Henry Corbin was a philosopher, theologian and professor of Islamic Studies at the Sorbonne in Paris, France. As a boy he revealed the profound sensitivity to music so evident in his work. Although he was Protestant by birth, he was educated in the Catholic tradition and at the age of 19 received a certificate in Scholastic philosophy from the Catholic Institute of Paris. Three years later he took his "licence de philosophie" under the great Thomist Étienne Gilson. In 1928 he encountered the formidable Louis Massignon, director of Islamic studies at the Sorbonne, and it was he who introduced Corbin to the writings of Suhrawardi, the 12th century Persian mystic and philosopher whose work was to profoundly affect the course of Corbin’s life. The stage was then set for a personal drama that has deep significance for understanding those cultures whose roots lie in both ancient Greece and in the prophetic religions of the Near East reaching all the way back to Zoroaster. Years later Corbin said “through my meeting with Suhrawardi, my spiritual destiny for the passage through this world was sealed. Platonism, expressed in terms of the Zoroastrian angelology of ancient Persia, illuminated the path that I was seeking.” Corbin is responsible for redirecting the study of Islamic philosophy as a whole. In his Histoire de la philosophie islamique (1964), he disproved the common view that philosophy among the Muslims came to an end after Ibn Rushd, demonstrating rather that a lively philosophical activity persisted in the eastern Muslim world – especially Iran – and continues to our own day.
As usual, Corbin provides amazing insights, but with some leaps in explanation that make them more useful as insights or points to mull over, rather than strictly demonstrated conclusions. The translated volume I read contained two essays: The Paradox of Monotheism and Apophatic Theology as an Antidote to Nihilism.
The first essay focussed on what Corbin considers a concern with monotheism: in making God utterly different from creatures yet (cataphatically) acknowledging Him, we are prone to anthromorphize Him. Yet in trying to exalt His transcendence, others may start divinizing regular things and seeing them as illusory. The ideal, in Corbin's view, is to see unity in diversity: God is real as Being (NOT an [determined] existent) while things are real as existents (determined, made unified by God). This essay contains many other interesting passages, such as diagrams by Shaykh Amouli, Ismaili cosmology, and musings on Mormonism, Proclus, and neo-gnosticism. Corbin's main point seemed to be that saving monotheism from becoming a type of ossified idolatry requires a cosmology where the One is uniquely Being, causing other things to exist in acts of creation. The hierarchy of cosmologies (angels) is crucial to this because, presumably, it explains how the One's names and attributes relate to Him.

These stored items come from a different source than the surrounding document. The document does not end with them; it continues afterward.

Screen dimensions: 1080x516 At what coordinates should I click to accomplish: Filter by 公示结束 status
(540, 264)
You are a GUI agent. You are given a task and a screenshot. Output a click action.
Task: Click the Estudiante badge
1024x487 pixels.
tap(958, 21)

Despite the many gems in this essay, I continue to be confused as to how Corbin's explanation of unity-in-diversity doesn't amount to saying that God constitutues (is the formal cause of) all things. The idea of an abstracted "being" is bizarre to me and seems more a mental concept than an actual existing entity. However, it does raise the interesting question--to which I have no answer--of how (if at all) God can have an essence if an essence is a type of determination or limitation.
The second essay is Corbin's response to the claim that nihilism arises out of personalism (focus on personal identity). Corbin argues that negative theology is prior to cataphatic theology, but that the former entails the latter since the Absolute is not a subsuming nothingness, but a productive indeterminate Being. The personal God is the Absolute's self-revelation, and so personalism is in fact rooted in a type of impersonalism that maintains the personal integrity of God and humans. By trying to overwhelm themselves in ego-death and reach the Absolute, humans run the risk of denying the plurality of existents. Instead, we should realise that personhood is a form of self-revelation (same as God's), and strengthen our personhood to be in dialogue with God Himself. In this way, we can also be in dialogue with others since we would not be two shadows dialoguing, but two persons with the same spiritual orientation.

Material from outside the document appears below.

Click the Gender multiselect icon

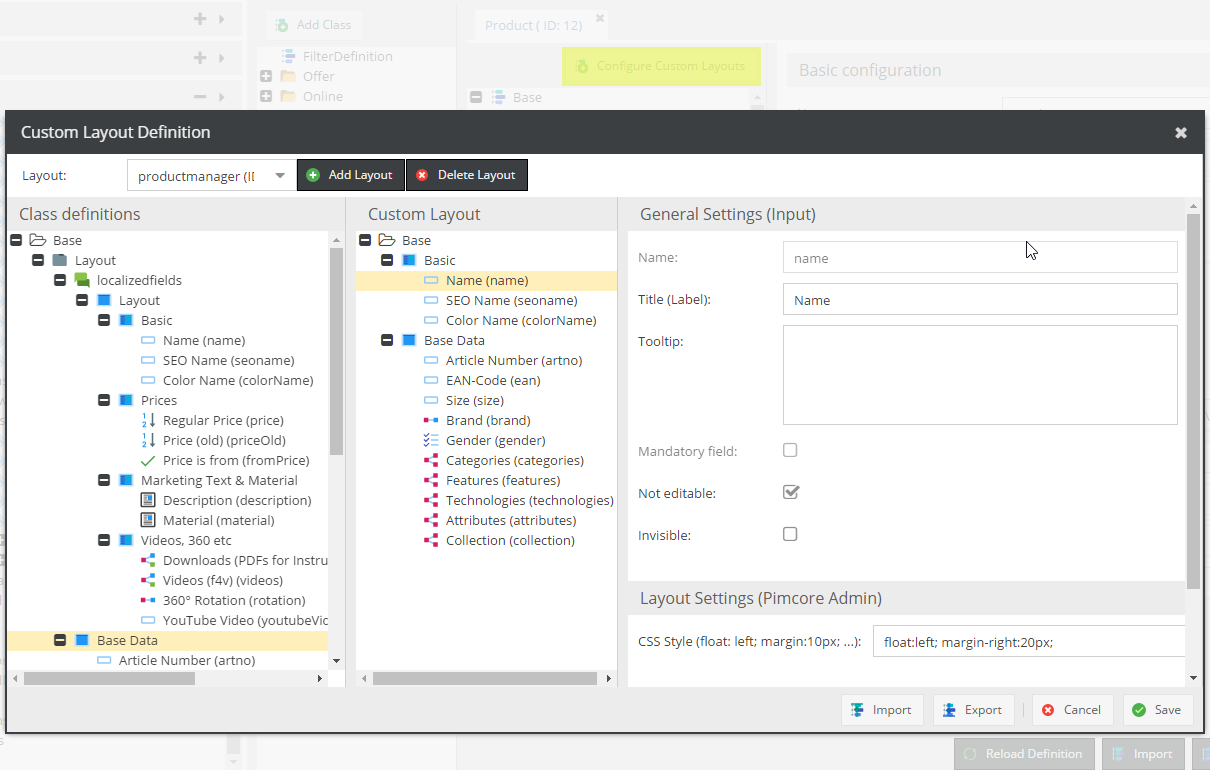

I enjoyed the second essay very much. In particular, the explanation of negative theology being a type of nihilism, but a PRODUCTIVE one compared to a subsuming abyss, was very enjoyable. It reminded me of Allama Iqbal's concept of strengthening one's khudi, which seems to be based in God's personalism even in his thought.

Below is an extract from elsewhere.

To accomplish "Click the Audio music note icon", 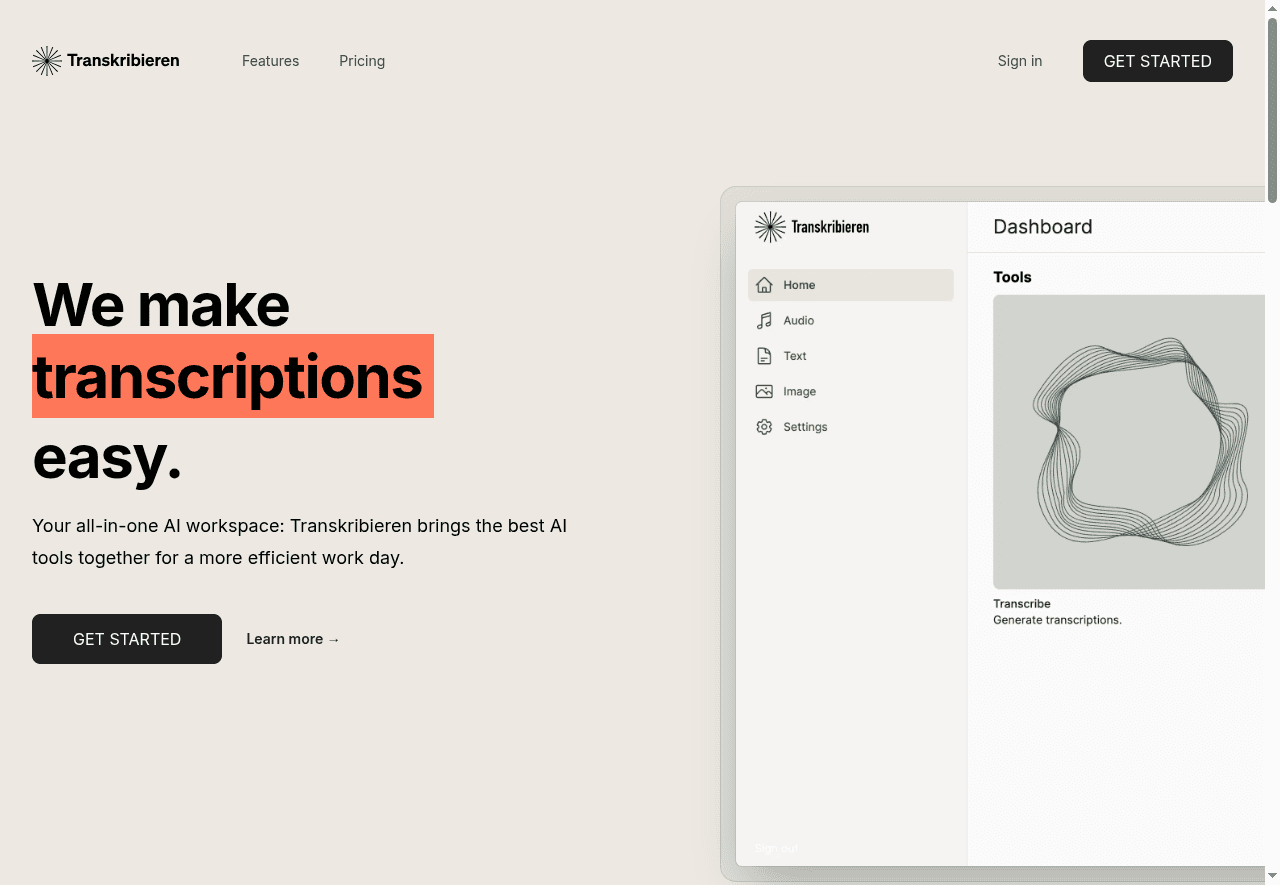I will pos(764,321).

Overall, I really enjoyed this book. I gave it 3 stars instead of 4 simply because, as always, there is a lot of STUFF in Corbin's work and I just can't follow along all the time. But it was great! And it highlights how important cosmology, angelology, and questions of personal identity are for understanding dialogue. The practical implications that he spells out in his second essay are an excellent complement to the highly theoretical claims of his first essay.